巨大地震の歴史

南海トラフ巨大地震はこれまでも何回も起きていて、その都度大きな被害をもたらしてきました。図2が、その南海トラフ巨大地震の歴史です。

図2:東海地震・東南海地震・南海地震。鎌田浩毅『日本の地下で何が起きているのか』(岩波科学ライブラリー)。『「地震」と「火山」の国に暮らすあなたに贈る 大人のための地学の教室』より。イラスト:田渕正敏
図2:東海地震・東南海地震・南海地震。鎌田浩毅『日本の地下で何が起きているのか』(岩波科学ライブラリー)。『「地震」と「火山」の国に暮らすあなたに贈る 大人のための地学の教室』より。イラスト:田渕正敏

だいたい100年に一回ぐらいですが、1707年の江戸時代に宝永地震、1854年の幕末に安政南海地震、近年でいうと昭和21年、1946年に昭和南海地震が起きています。

次の南海トラフ巨大地震が起きる時期はしっかりと予測されていて、それは先ほどお話しした2030年代です。

これまでの歴史で見ると、1707年の宝永地震では東海地震、東南海地震、南海地震が3つとも連動しました。江戸幕府五代将軍・徳川綱吉の頃ですが、3つが連動して20秒以内という短時間ですべてが起きたとされています。

次の1854年の安政南海地震は東南海地震と南海地震が32時間の差で起きました。まず名古屋沖が動いて、その一日半後に四国沖を震源とする地震があったわけです。

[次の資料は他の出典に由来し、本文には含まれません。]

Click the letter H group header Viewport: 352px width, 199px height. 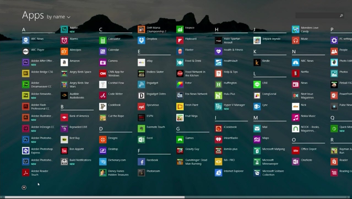tap(217, 30)
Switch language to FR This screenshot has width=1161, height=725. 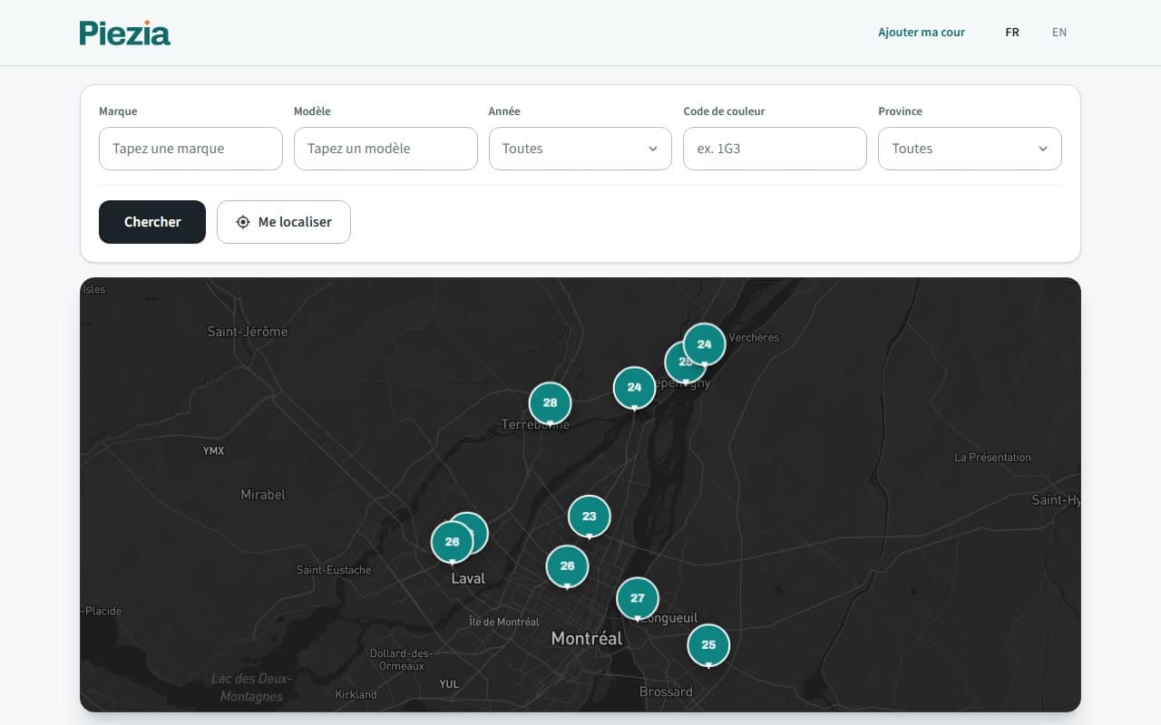pos(1012,33)
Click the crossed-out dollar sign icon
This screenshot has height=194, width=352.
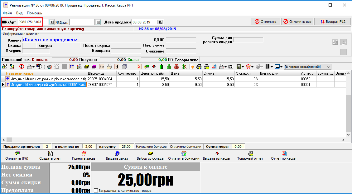click(184, 67)
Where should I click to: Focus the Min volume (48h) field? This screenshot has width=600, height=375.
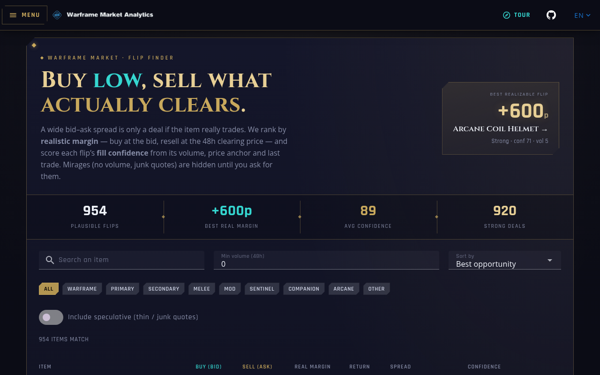(x=326, y=260)
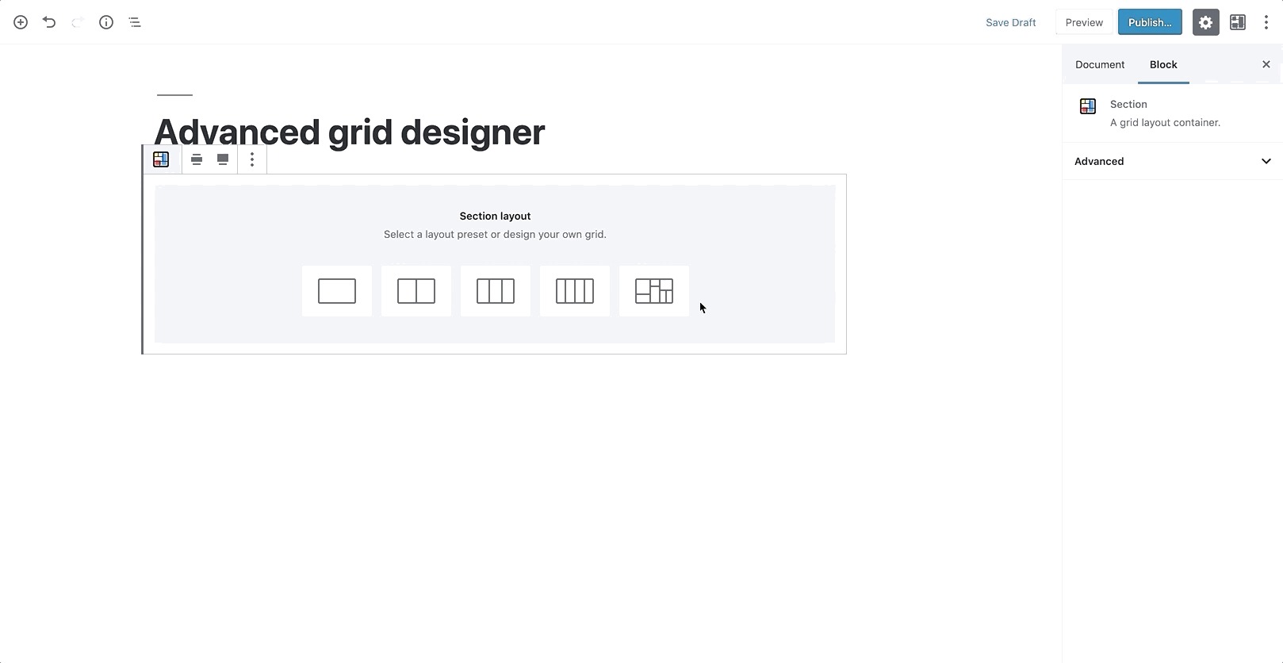Open the grid plugin sidebar icon
1283x663 pixels.
click(x=1237, y=22)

それから次の1946年の昭和南海地震は2年の差になった。昭和東南海地震が1944年に起きて、2年後に昭和南海地震が起きています。

整理すると南海トラフ巨大地震の連動は、江戸時代は20秒、幕末は32時間、終戦直後は2年という時間の差があるわけです。

いずれにせよ、名古屋沖の東南海地震、静岡沖の東海地震、そして四国沖の南海地震の順番で起きていることはたしかでしょう。